# Work order
Extract the entries in their exact form.

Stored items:
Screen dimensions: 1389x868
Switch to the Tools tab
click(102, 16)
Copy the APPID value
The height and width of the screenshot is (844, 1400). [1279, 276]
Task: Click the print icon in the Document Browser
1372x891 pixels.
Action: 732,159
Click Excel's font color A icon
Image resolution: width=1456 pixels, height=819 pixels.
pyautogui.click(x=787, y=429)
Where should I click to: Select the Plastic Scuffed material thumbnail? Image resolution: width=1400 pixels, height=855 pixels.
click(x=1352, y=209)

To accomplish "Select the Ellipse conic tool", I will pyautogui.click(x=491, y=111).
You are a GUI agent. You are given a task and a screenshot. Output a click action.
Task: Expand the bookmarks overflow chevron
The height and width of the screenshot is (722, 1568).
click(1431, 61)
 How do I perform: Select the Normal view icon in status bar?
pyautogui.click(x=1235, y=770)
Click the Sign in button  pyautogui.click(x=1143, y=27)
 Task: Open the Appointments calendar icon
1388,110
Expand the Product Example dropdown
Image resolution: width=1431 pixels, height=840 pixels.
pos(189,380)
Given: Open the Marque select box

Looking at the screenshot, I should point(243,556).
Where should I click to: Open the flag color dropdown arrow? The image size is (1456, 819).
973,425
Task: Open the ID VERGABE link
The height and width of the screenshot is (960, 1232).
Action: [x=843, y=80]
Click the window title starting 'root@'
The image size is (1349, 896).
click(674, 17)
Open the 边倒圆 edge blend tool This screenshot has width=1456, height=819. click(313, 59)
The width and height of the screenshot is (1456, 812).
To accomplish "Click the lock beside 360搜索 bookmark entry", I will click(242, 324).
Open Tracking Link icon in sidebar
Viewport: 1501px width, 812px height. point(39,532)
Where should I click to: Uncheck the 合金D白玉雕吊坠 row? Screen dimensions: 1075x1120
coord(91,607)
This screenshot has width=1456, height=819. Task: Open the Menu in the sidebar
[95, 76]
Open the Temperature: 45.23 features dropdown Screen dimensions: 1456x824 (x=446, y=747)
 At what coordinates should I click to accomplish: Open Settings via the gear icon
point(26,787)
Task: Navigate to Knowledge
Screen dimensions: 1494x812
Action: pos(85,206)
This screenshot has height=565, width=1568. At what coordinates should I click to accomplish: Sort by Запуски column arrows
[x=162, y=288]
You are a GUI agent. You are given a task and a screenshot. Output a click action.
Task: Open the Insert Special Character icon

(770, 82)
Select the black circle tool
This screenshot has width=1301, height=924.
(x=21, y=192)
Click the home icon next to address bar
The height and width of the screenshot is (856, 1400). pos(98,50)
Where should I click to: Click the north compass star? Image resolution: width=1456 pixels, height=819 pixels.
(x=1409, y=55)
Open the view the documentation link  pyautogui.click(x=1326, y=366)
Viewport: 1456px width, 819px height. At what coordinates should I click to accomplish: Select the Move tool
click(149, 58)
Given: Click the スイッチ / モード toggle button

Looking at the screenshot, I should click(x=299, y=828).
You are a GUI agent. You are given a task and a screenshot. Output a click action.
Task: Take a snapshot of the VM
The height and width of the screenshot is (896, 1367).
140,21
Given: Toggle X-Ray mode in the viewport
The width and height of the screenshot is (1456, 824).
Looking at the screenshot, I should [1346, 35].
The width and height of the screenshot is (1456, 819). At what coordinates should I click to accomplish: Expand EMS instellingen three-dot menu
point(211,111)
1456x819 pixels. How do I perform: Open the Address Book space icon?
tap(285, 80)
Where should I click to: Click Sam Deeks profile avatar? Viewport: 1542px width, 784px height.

# Solution for this exercise
Screen dimensions: 1389x868
Switch to the Tools tab
click(102, 16)
Copy the APPID value
The height and width of the screenshot is (844, 1400). [1279, 276]
Task: Click the print icon in the Document Browser
1372x891 pixels.
Action: 732,159
Click Excel's font color A icon
Image resolution: width=1456 pixels, height=819 pixels.
pyautogui.click(x=787, y=429)
Where should I click to: Select the Plastic Scuffed material thumbnail? Image resolution: width=1400 pixels, height=855 pixels.
click(x=1352, y=209)

To accomplish "Select the Ellipse conic tool", I will pyautogui.click(x=491, y=111).
You are a GUI agent. You are given a task and a screenshot. Output a click action.
Task: Expand the bookmarks overflow chevron
The height and width of the screenshot is (722, 1568).
click(1431, 61)
 How do I perform: Select the Normal view icon in status bar?
pyautogui.click(x=1235, y=770)
Click the Sign in button  pyautogui.click(x=1143, y=27)
 Task: Open the Appointments calendar icon
1388,110
Expand the Product Example dropdown
Image resolution: width=1431 pixels, height=840 pixels.
pos(189,380)
Given: Open the Marque select box

Looking at the screenshot, I should point(243,556).
Where should I click to: Open the flag color dropdown arrow? The image size is (1456, 819).
973,425
Task: Open the ID VERGABE link
The height and width of the screenshot is (960, 1232).
Action: [x=843, y=80]
Click the window title starting 'root@'
The image size is (1349, 896).
click(674, 17)
Open the 边倒圆 edge blend tool This screenshot has width=1456, height=819. click(313, 59)
The width and height of the screenshot is (1456, 812).
To accomplish "Click the lock beside 360搜索 bookmark entry", I will click(242, 324).
Open Tracking Link icon in sidebar
Viewport: 1501px width, 812px height. point(39,532)
Where should I click to: Uncheck the 合金D白玉雕吊坠 row? Screen dimensions: 1075x1120
coord(91,607)
This screenshot has width=1456, height=819. Task: Open the Menu in the sidebar
[95, 76]
Open the Temperature: 45.23 features dropdown Screen dimensions: 1456x824 (x=446, y=747)
 At what coordinates should I click to accomplish: Open Settings via the gear icon
point(26,787)
Task: Navigate to Knowledge
Screen dimensions: 1494x812
Action: pos(85,206)
This screenshot has height=565, width=1568. At what coordinates should I click to accomplish: Sort by Запуски column arrows
[x=162, y=288]
You are a GUI agent. You are given a task and a screenshot. Output a click action.
Task: Open the Insert Special Character icon

(770, 82)
Select the black circle tool
This screenshot has width=1301, height=924.
(x=21, y=192)
Click the home icon next to address bar
The height and width of the screenshot is (856, 1400). pos(98,50)
Where should I click to: Click the north compass star? Image resolution: width=1456 pixels, height=819 pixels.
(x=1409, y=55)
Open the view the documentation link  pyautogui.click(x=1326, y=366)
Viewport: 1456px width, 819px height. At what coordinates should I click to accomplish: Select the Move tool
click(149, 58)
Given: Click the スイッチ / モード toggle button

Looking at the screenshot, I should click(x=299, y=828).
You are a GUI agent. You are given a task and a screenshot. Output a click action.
Task: Take a snapshot of the VM
The height and width of the screenshot is (896, 1367).
140,21
Given: Toggle X-Ray mode in the viewport
The width and height of the screenshot is (1456, 824).
Looking at the screenshot, I should [1346, 35].
The width and height of the screenshot is (1456, 819). At what coordinates should I click to accomplish: Expand EMS instellingen three-dot menu
point(211,111)
1456x819 pixels. How do I perform: Open the Address Book space icon?
tap(285, 80)
Where should I click to: Click Sam Deeks profile avatar? Viewport: 1542px width, 784px height.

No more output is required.